# Radeon an Fernseher angeschlossen. Einstellung abspeichern



## Jan-Frederik Stieler (7. November 2008)

Hallo,
ich hab eine Radeon 1950 Pro in meinem Rechner eingebaut.
Um mir DVD-Filme (mein DVD-Player ist defekt) anzuschauen habe ich über den SVHS-Anschluss meinen Fernseher angeschlossen.
Was mir immer extrem auf den Keks gehtist das ich wenn ich wieder auf meinen normalen 2. Bildschirm umschalte muß ich diesen ersteinmal wieder neu einstellen.
Gibt es nicht  einvernünftiges Tool mit demman verschiedeneBildschirmkonstelationen abspeichern kann?
Ich war der Meinung dasdas mal mit dem ATI Tray Tool ging aber so eine Funktion finde ich jetzt nicht mehr in dem Programm.

VIele Grüße


----------



## PC Heini (7. November 2008)

In der Anzeige gibt es die Möglichkeit, Profile zuzuweisen.
Ansonsten musst Du im Graka Menue nachsehen, obs da ne Möglichkeit gibt.
Dies meine ersten Ideen.


----------



## Jan-Frederik Stieler (8. November 2008)

Hi,
wo unter Anzeige meinst du? Im ATI Tray Tool oder wo?

Gruß


----------



## Raptorr (8. November 2008)

das weis ich aber habs vergessen sag es dir wenn es mir wieder einfellt


----------



## Karlzberg (8. November 2008)

Du hast im Catalyst Control Center doch in der oberen Leiste den Menüpunkt Profile. Dort solltest Du ganz einfach diverse Profile erstellen, konfigurieren und speichern können.


----------



## PC Heini (9. November 2008)

DirtyWorld hat gesagt.:


> Hi,
> wo unter Anzeige meinst du? Im ATI Tray Tool oder wo?
> 
> Gruß



Start, Systemsteuerung, Anzeige.Dort kannst Du Dir den 2ten Monitor (TV) einrichten nach Deinen Wünschen.


----------



## SonMarcel (9. November 2008)

Hi,

im Atalyst Control Center gibt es die möglichkeit, das Bild auf "Extendet" zustellen, dann könnte der Zweite Bildschirm quasi neben dem ersten stehen, das Bild geht da einfach weiter. 
So kannst du für jeden Monitor eine eigene Auflösung etc. einstellen. Wenn du nun einen Film schauen möchtest, dann schiebst du das Fenster einfach in den anderen Bildschirm und maximierst es da. 

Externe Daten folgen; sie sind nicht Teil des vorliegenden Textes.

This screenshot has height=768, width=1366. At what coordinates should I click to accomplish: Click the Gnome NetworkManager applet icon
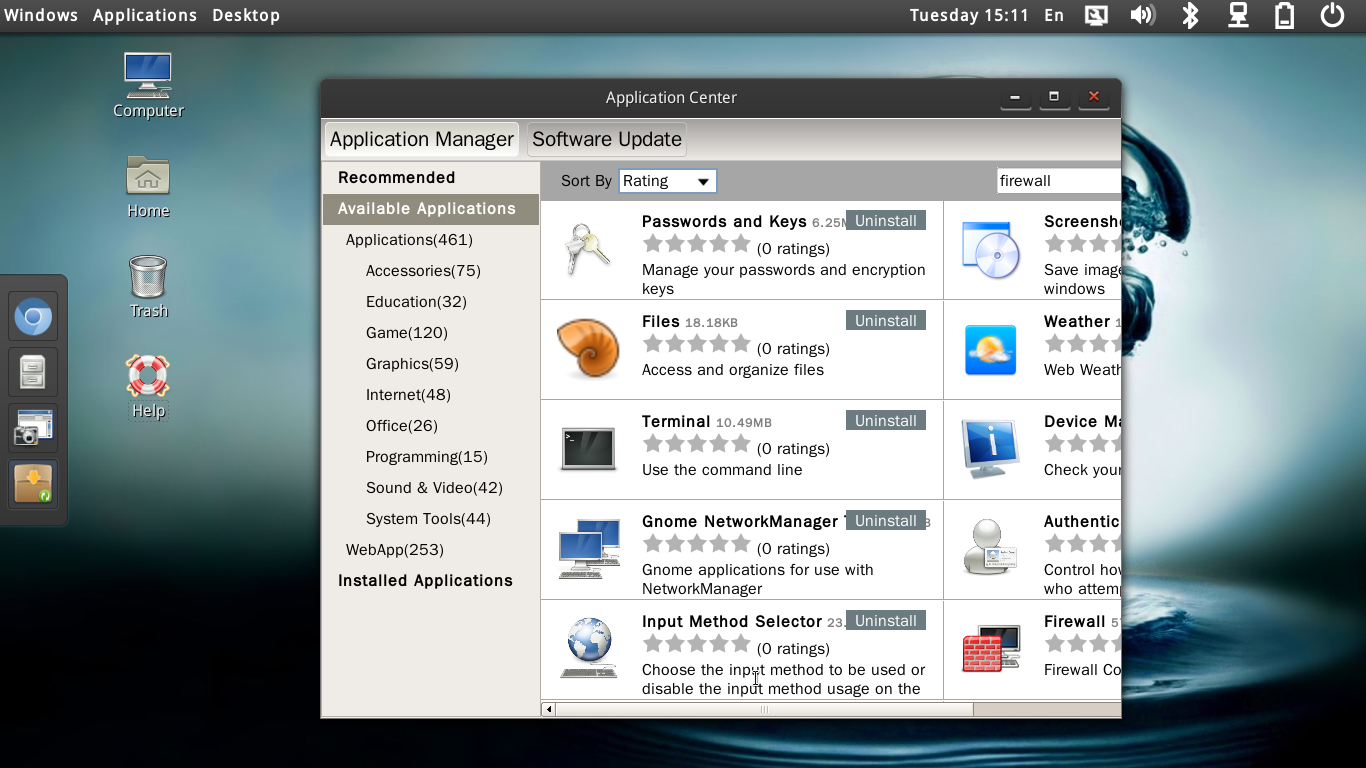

Wenn du diese Option einfach immer an lässt, sollte es auch keine der von dir genannten Probleme mehr geben. Am Fernseher kannst du dann immer zum PC Bild schalten und wieder zurück zum TV Bild.

Marcel


----------



## Jan-Frederik Stieler (11. November 2008)

Hi,
also die profileim  CCC haben mich schon weiter gebracht, was aber nach wie vor nervt ist das die Shortcuts um die verschiedenen  Profile zu laden immer nur sporadisch oder wenn das CCC geöffnet ist funktionieren.
Desweiteren werden meine Windowsfenster ,auf dem zweiten Monitor dann nicht mehr an die alte Position geschoben wo sie vor dem Umschalten waren.
Naja ist alt wie immer nur so halb ausgegorenes Zeug.

Viele Grüße


----------